官品被服を誉めないで!
自衛隊を応援するジャーナリズムは、まだまだ貴重で喜ばしいことだと思います。
が、諫言すべき事項まで誉めてしまったのでは、行うべき改善が遅れ、かえってダメージになりかねません。
また、あまり手放しに賞賛していると、褒め殺しの嫌みのように聞えてしまうこともあります。
次の記事などは、その典型です。
「制服から下着まで隊員の命を守る「国家機密」」(zakzak12年11月6日)
被服など繊維産業の情報管理にしても非常に厳格で、自衛官の身に着けるものは、わずかな糸くずでも、この世から抹消するのだという。もし、海外に流出してまねをされるようなことになったり 、難燃性など特殊な機能を分析されるようなことになれば、隊員の生命を奪うことにもなるからだ。

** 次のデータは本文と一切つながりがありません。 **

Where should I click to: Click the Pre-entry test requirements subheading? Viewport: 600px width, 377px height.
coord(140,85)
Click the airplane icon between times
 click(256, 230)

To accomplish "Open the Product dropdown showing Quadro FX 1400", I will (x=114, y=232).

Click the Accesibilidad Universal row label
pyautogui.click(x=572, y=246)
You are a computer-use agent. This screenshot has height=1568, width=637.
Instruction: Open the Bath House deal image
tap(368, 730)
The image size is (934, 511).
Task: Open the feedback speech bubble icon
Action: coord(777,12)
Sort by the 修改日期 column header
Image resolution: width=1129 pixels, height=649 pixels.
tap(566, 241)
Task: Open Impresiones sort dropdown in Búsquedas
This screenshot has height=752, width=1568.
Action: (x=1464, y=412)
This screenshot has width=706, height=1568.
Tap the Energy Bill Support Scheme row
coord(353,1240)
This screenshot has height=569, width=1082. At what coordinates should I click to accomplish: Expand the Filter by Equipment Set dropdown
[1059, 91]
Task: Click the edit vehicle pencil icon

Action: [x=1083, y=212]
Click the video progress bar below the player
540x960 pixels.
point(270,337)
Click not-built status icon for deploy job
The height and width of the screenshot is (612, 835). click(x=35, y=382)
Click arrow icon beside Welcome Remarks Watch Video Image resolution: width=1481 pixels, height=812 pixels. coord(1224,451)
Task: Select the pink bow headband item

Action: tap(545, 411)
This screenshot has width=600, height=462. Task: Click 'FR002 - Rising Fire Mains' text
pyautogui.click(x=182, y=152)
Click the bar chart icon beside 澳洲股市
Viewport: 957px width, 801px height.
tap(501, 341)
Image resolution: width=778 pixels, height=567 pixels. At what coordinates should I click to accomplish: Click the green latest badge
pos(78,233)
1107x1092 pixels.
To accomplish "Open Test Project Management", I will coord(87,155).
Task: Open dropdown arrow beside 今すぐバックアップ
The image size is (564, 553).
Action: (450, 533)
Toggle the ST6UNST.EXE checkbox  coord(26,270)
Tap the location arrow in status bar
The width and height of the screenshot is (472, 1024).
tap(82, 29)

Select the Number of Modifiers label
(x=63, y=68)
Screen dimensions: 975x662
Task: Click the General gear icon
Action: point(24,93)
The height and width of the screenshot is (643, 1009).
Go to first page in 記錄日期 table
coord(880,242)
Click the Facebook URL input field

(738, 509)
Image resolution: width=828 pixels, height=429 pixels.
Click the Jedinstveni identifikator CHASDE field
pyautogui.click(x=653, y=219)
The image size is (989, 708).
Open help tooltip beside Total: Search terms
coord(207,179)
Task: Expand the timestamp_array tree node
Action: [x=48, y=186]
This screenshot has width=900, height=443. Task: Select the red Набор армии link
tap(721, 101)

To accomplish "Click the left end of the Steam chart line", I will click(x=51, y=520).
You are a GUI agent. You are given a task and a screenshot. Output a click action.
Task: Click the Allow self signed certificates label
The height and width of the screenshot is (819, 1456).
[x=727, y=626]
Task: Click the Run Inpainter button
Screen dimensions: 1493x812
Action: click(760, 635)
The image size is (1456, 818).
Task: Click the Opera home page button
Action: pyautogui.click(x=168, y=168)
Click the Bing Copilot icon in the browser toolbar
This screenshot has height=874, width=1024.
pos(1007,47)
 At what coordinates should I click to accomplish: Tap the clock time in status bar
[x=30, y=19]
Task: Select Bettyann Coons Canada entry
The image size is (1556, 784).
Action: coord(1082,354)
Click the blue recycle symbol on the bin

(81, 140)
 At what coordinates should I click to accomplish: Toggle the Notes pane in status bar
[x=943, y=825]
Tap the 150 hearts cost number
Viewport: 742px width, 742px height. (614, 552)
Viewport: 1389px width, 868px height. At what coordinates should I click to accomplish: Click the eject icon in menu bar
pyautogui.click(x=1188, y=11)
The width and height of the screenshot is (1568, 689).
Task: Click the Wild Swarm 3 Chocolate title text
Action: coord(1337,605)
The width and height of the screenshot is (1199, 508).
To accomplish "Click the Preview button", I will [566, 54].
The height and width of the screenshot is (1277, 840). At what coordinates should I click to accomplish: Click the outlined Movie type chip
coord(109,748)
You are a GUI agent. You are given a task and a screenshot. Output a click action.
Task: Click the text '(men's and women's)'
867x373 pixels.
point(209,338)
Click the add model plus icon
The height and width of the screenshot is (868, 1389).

それほどに重大な国家機密であるにも関わらず、あの事業仕分けにおいては「輸入してはどうか?」という議論が交わされた。
納棺服であり、士気や誇りに関わる制服については、さすがにそういうわけにいかないと理解されたようだが、「下着類なら既製品の輸入や外国で作らせてもいいのでは?」という声もあるようだ。
事業仕分けは、素人がトンデモな事を言い出すケースが多かったですが、素人なりの素直な疑問というのもありました。
制服の国外発注もその一つです。
これについては、士気に関わるから絶対ダメだと仰る人も多いですが、私は「制服なら別にいいん
じゃね?」と思っていた口です。
昔のように、制服で戦闘することなんてないのですから機能は関係ありませんし、警備上の識別を考慮する場合でも、美玉製など生地の異なる私物制服を着ている自衛官が多数いる中で、写真を見てコピーされたら気が付く事など不可能です。
ちなみに、階級が上位であればあるほど、私物制服を着ていました。最近の実情は知りませんが、恐らく変わっていないでしょう。
ただし、官品の制服は、生地にしても決して安物ではありません。1着25,704円だそうですが、スーツの値段を考えれば、決してボラれた品ではないと思います。
値段なりの品だった訳で、その意味で言えば、仕分けは「制服を安物にしろ」と言っていたようなものです。
もし、国外生産するのであれば、小額とは言え、中国に金を落とすのは防衛上問題なので、ベトナムあたりで作ってもらうことが妥当でしょう。
民主党の仕分け人は中国製にしたかったようですが。
一方で、戦闘に使用する被服類は、再考すべきものが多いです。
空自が使用する作業着などは、官品は確か綿製で、難燃どころか、制電でさえなかった。
だから、状況によっては官品を使用するなと指導したことさえあります。
特に、制電でないのは痛い。
電子部品の故障のある程度の割合は、静電被服でないことによる静電気ダメージのように思っています。
質が悪いという点では、編上靴なども同様です。
自衛隊を擁護してくれるのは良いのですが、被服に関しては、むしろ批判してくれた方が、後々隊員の役に立つと思います。